Friedenswunsch und Friedensgruß sind feste Bestandteile der Heiligen Messe. In frühen Jahren habe ich nicht sonderlich darauf geachtet. Doch seit einiger Zeit erfüllt mich die Bitte um Frieden mit einem starken, aus Hoffnung und aus Verzweiflung gemischten Gefühl. Natürlich hat das mit den gegenwärtigen Kriegen zu tun. Zuweilen frage ich mich: Wenn die Urheber dieser Kriege, wenn die Aggressoren den Frieden nicht wollen, was soll Gott dann machen? Sind die Menschen überhaupt für den Frieden geschaffen? Haben sie nicht, seit sie auf der Erde sind, gegeneinander Kriege geführt?
Als ich darüber nachdachte, kam mir Ulrich Schachts wunderbare Novelle "Grimsey" (2015) in den Sinn. Die 40 Kilometer vor der isländischen Nordküste gelegene Insel wird von rund hundert Menschen bewohnt, ist etwa fünf Kilometer lang und zwei breit, hat einen kleinen Flugplatz, eine Kirche, einen Leuchtturm und natürlich einen Hafen. Der Erzähler, der einen halben Tag hier verbringt, ist Fotograf, und er schildert uns die Szenerie mit einem geschulten Blick für das ästhetisch Besondere. Wir sehen das Grün der Wiesen, die zarten Blumen (es ist Sommer), die bescheidenen Häuser, die Felskanten, gegen die der Ozean brandet, und den Blick hinüber auf die fernen isländischen Berge.
Warum war der Frieden so reizlos?
Am Ende des Rundgangs, als der Reisende sich der Brücke nähert, wo ihn das Schiff zur Rückkehr erwartet, sieht er einen Spielplatz mit dem üblichen Klettergerüst. Und er fragt sich, welche Spiele die Kinder von Grimsey wohl spielen. Vermutlich die kriegerischen Spiele, die er aus seiner eigenen Kindheit kennt. Er fragt sich: "Warum war der Frieden so reizlos?" Seine Antwort: "Er konnte sich nicht daran erinnern, dass sie als Kinder jemals Frieden gespielt hätten. Er ist zu schwer, dachte er; zu kämpfen ist leichter. Wer kämpft, kann gewinnen, und wer verliert, hat immer noch das Ziel, für das er gekämpft hat. Frieden hatte kein Ziel, er war eins. Steckte man in ihm, geschah nichts mehr, und nichts war das Ende."

## AUFGABEN
- a) Ändere im Textauszug den Abschnitt zwischen „Als ich darüber“ und „fernen isländischen Berge.“ einschließlich, indem du „Fotograf“ durch „Maler“ ersetzt.
- b) Wie weit liegt die Insel Grimsey laut dem Textauszug vor der isländischen Nordküste?
- c) Welche Einrichtungen hat die Insel Grimsey laut dem Textauszug?
Die nachstehenden Zeilen werden nicht benötigt.

## ANGEZEIGTE DATEN
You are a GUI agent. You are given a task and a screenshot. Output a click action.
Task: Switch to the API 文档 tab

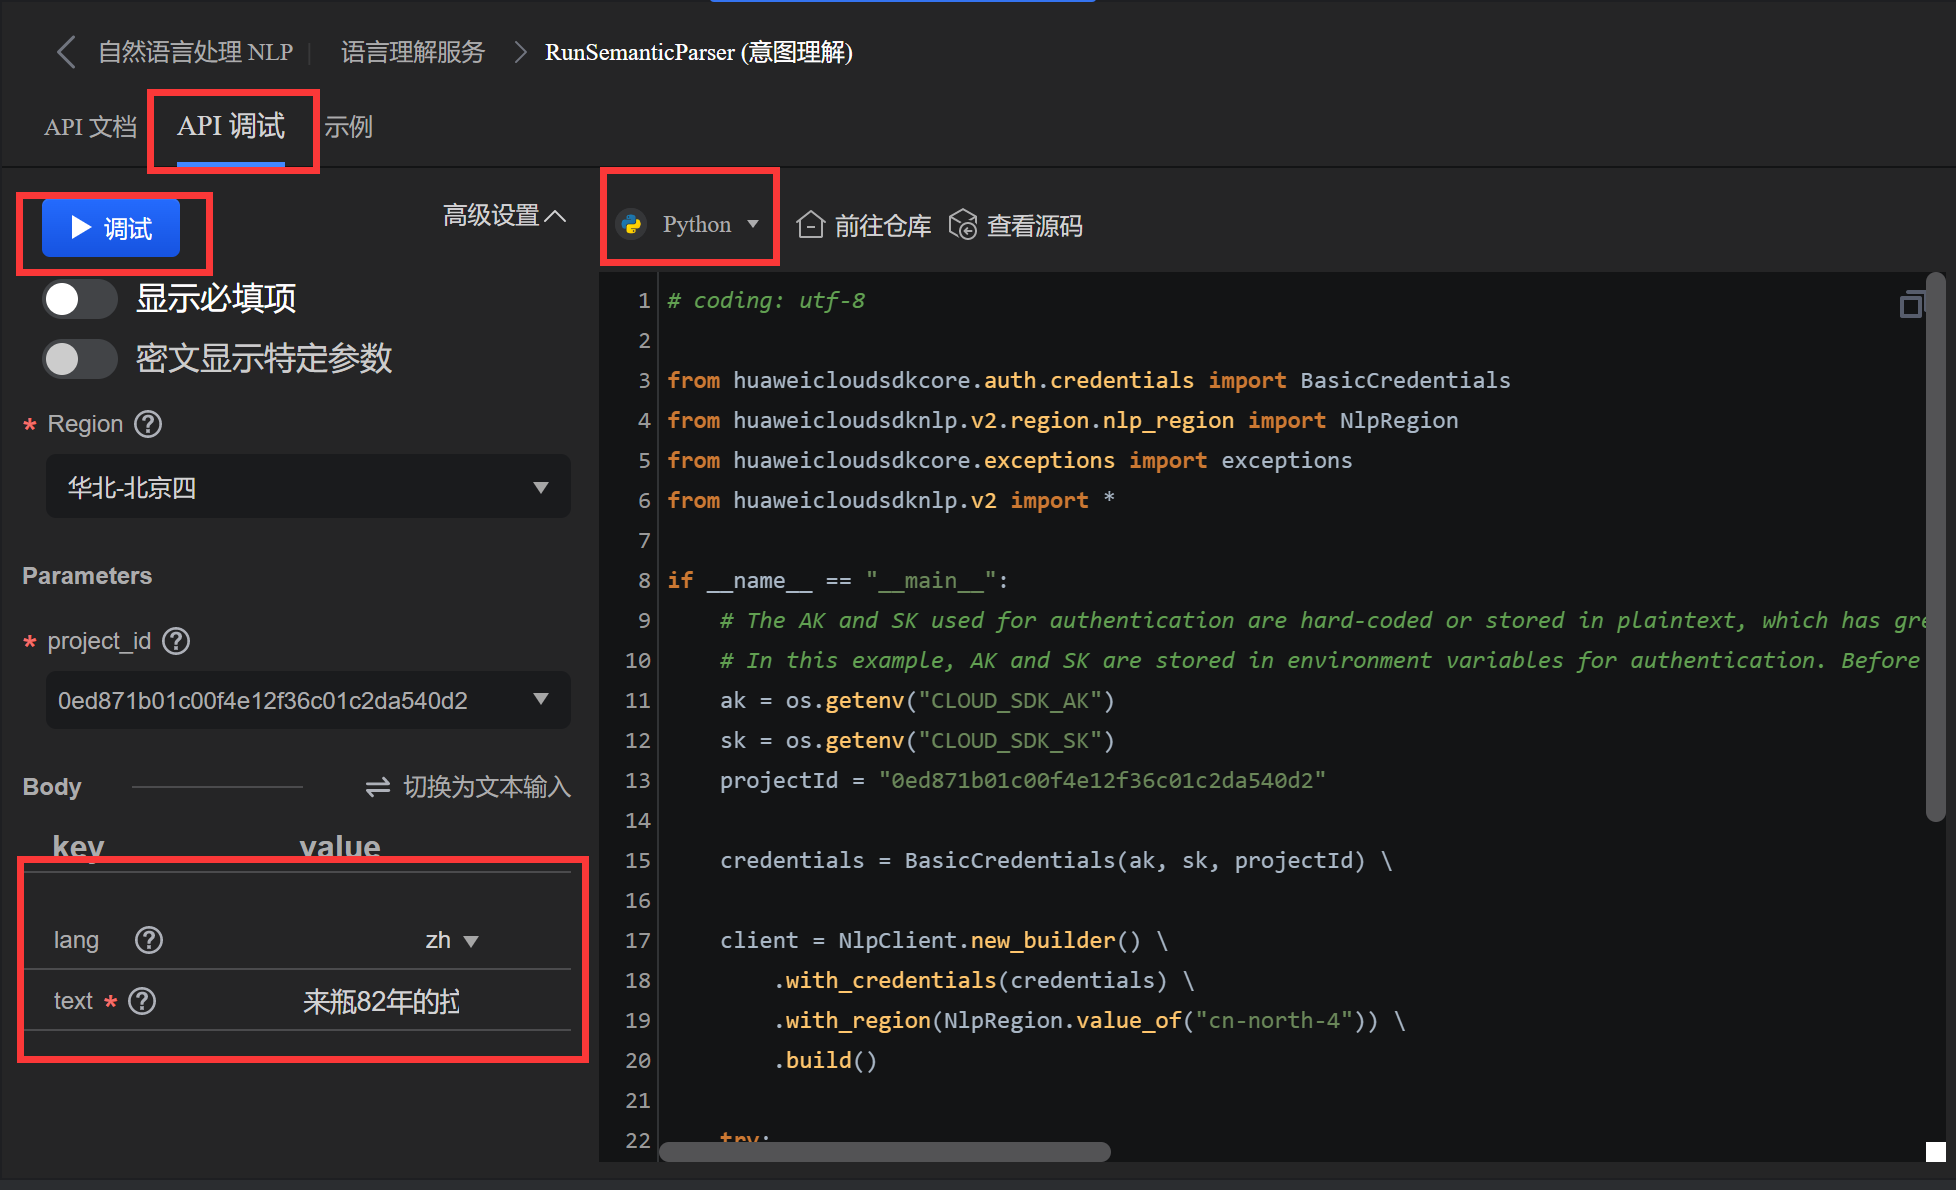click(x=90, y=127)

## ANTWORTEN JE AUFGABE
- a)
Als ich darüber nachdachte, kam mir Ulrich Schachts wunderbare Novelle "Grimsey" (2015) in den Sinn. Die 40 Kilometer vor der isländischen Nordküste gelegene Insel wird von rund hundert Menschen bewohnt, ist etwa fünf Kilometer lang und zwei breit, hat einen kleinen Flugplatz, eine Kirche, einen Leuchtturm und natürlich einen Hafen. Der Erzähler, der einen halben Tag hier verbringt, ist Maler, und er schildert uns die Szenerie mit einem geschulten Blick für das ästhetisch Besondere. Wir sehen das Grün der Wiesen, die zarten Blumen (es ist Sommer), die bescheidenen Häuser, die Felskanten, gegen die der Ozean brandet, und den Blick hinüber auf die fernen isländischen Berge.

- b) 40 Kilometer.

- c) Einen kleinen Flugplatz, eine Kirche, einen Leuchtturm und einen Hafen.